**Stated task A**
Reproduce the entries word for word, beginning with the line containing "Task: Select Control Panel in start menu" and continuing through the line containing "I will 642,430.", including both of those lines.
**Stated task B**
Continue the essay on librarians as custodians of ideas and culture, picking up after its final sentence.

**Source text**
- - - - - - -

This is not the culture of which I speak, and of which we have been the principal custodians for so long: I refer here to those understandings and explorations of the human condition which used to be recorded in books, those slow and painful accretions and translations of the phenomenon of being which we spent so many years acquiring, housing and providing access to. That culture of experience, of individual and collective history, of ideas, is fragmenting, and evanescence is now the dominant quality of the current version of culture, not the careful and considered constructions and explorations of life which we were wont to use and to turn to in the pursuit of meaning. Why it should be so is not within my power to comprehend, but one of my grandmothers used to tap the side of her nose and say to me long, long before I grasped what she was about 'John, John, my boy: in confusion there is profit'. And in the current phase of confusion, change and instability, there is clearly, profit to be had. By some. The recent welter which passed for a debate on the merits of a republican or monarchical model of government certainly transferred a great deal of money, said to be $170 million, from your pocket and mine - to those manufacturers and counterfeiters of culture, the admen and the demagogues. Those of us who had not totally switched off were deluged in the fine golden threads of artfully spun rhetoric as the web of implication was woven around and through what is essentially a simple and basic political choice.

Once upon a time, we as a profession might have played some part in the debate as individuals sought to come to terms with the dimensions of that choice by looking to see what other societies had done when confronted with a similar issue, and more importantly, what the outcomes of the process might have been. I do not recall that the name of Plato was mentioned by any of the combatants in the recent melee, but there is no idea, no shading of the issue that was not addressed and considered by him two and a half millennia ago, and he might once have been a primary and accessible source in this debate. No doubt there is a website where the text of his Republic might have been consulted, but I do not seem to have heard of it. Once it [the book] would have been on the shelves of every reasonable library: now I doubt if it resides anywhere but in the academies, and perhaps, given the recent assaults on the classics departments, not even there. Thus, perhaps, great ideas perish or are submerged, and the race goes back to the beginning once more.

We might once have claimed to be the curators and collectors of ideas, but we have not lately boasted of this function: when we cross the wholly imaginary border into the 'new millennium' it might be salutary to cast a glance backwards at this particular piece of our professional luggage, and to decide whether or not it might just be worth carrying over with us.

- - - - - - -

**Items**

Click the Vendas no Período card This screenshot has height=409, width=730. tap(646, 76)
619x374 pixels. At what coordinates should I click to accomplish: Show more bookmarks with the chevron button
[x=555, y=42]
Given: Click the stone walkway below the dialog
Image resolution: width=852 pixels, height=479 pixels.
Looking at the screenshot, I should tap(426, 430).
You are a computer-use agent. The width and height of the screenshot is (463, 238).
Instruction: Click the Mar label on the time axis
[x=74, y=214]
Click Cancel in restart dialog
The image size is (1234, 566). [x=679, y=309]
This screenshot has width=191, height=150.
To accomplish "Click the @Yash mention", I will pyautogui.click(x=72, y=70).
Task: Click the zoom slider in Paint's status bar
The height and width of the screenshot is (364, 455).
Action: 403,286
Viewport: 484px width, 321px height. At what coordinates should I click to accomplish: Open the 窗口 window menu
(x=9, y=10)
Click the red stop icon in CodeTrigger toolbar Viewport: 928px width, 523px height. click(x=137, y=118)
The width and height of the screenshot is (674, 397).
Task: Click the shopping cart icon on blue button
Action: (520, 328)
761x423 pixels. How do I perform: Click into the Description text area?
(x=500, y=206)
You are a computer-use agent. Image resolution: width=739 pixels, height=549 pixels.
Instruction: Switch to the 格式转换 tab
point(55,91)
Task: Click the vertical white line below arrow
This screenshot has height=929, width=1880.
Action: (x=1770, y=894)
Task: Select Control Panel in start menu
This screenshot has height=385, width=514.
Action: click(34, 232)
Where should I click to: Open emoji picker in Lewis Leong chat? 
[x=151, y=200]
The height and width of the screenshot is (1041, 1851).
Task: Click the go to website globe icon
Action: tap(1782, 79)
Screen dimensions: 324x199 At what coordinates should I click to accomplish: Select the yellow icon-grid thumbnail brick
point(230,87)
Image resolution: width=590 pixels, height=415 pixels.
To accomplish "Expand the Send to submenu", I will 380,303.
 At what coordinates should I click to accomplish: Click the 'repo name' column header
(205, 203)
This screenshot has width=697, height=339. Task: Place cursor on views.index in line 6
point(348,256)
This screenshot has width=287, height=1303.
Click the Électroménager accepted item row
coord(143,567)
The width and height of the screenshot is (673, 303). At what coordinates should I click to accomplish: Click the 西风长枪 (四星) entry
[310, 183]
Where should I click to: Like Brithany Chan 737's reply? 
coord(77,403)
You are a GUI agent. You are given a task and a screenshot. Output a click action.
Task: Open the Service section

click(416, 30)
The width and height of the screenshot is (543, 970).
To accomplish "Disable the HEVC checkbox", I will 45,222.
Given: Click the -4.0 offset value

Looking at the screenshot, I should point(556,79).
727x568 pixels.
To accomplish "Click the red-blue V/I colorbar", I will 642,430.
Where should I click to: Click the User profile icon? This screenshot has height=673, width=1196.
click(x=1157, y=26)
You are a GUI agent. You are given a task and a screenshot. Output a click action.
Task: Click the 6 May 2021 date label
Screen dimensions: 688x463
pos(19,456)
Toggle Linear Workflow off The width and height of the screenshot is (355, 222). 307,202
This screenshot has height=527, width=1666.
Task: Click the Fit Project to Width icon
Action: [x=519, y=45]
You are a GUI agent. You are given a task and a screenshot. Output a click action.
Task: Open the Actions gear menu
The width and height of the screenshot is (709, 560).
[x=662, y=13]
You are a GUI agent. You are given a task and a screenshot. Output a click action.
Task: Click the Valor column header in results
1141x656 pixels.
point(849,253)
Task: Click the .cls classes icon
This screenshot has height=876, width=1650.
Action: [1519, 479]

- - - - - - -

**Exercise output A**
Task: Select Control Panel in start menu
This screenshot has height=385, width=514.
Action: click(34, 232)
Where should I click to: Open emoji picker in Lewis Leong chat? 
[x=151, y=200]
The height and width of the screenshot is (1041, 1851).
Task: Click the go to website globe icon
Action: tap(1782, 79)
Screen dimensions: 324x199 At what coordinates should I click to accomplish: Select the yellow icon-grid thumbnail brick
point(230,87)
Image resolution: width=590 pixels, height=415 pixels.
To accomplish "Expand the Send to submenu", I will 380,303.
 At what coordinates should I click to accomplish: Click the 'repo name' column header
(205, 203)
This screenshot has width=697, height=339. Task: Place cursor on views.index in line 6
point(348,256)
This screenshot has width=287, height=1303.
Click the Électroménager accepted item row
coord(143,567)
The width and height of the screenshot is (673, 303). At what coordinates should I click to accomplish: Click the 西风长枪 (四星) entry
[310, 183]
Where should I click to: Like Brithany Chan 737's reply? 
coord(77,403)
You are a GUI agent. You are given a task and a screenshot. Output a click action.
Task: Open the Service section

click(416, 30)
The width and height of the screenshot is (543, 970).
To accomplish "Disable the HEVC checkbox", I will 45,222.
Given: Click the -4.0 offset value

Looking at the screenshot, I should point(556,79).
727x568 pixels.
To accomplish "Click the red-blue V/I colorbar", I will 642,430.

**Exercise output B**
In this issue the usual eclectic mix of articles. The distinguished Professor Otto Kinne, editor of the Marine Ecology Progress Series discusses the challenges of electronic publishing in the sciences; Dr Russell Cope gives us a splendid review article on a new history of the British Library; Brian Dibble paints a portrait of the sometimes irascible, always engaging Leonard Jolley; Athol Yates takes us to Siberia in search of hard-edged information and Mitchell Parkes offers a considered review of the literature on the preservation of digital information. There is also some excellent poetry from Nicola Scholes, an original cartoon from 'Pippa' and the usual customary and provocative [see the letter to the editor this issue] reviews fielded by that reliable ruckman, Dr Gary Gorman.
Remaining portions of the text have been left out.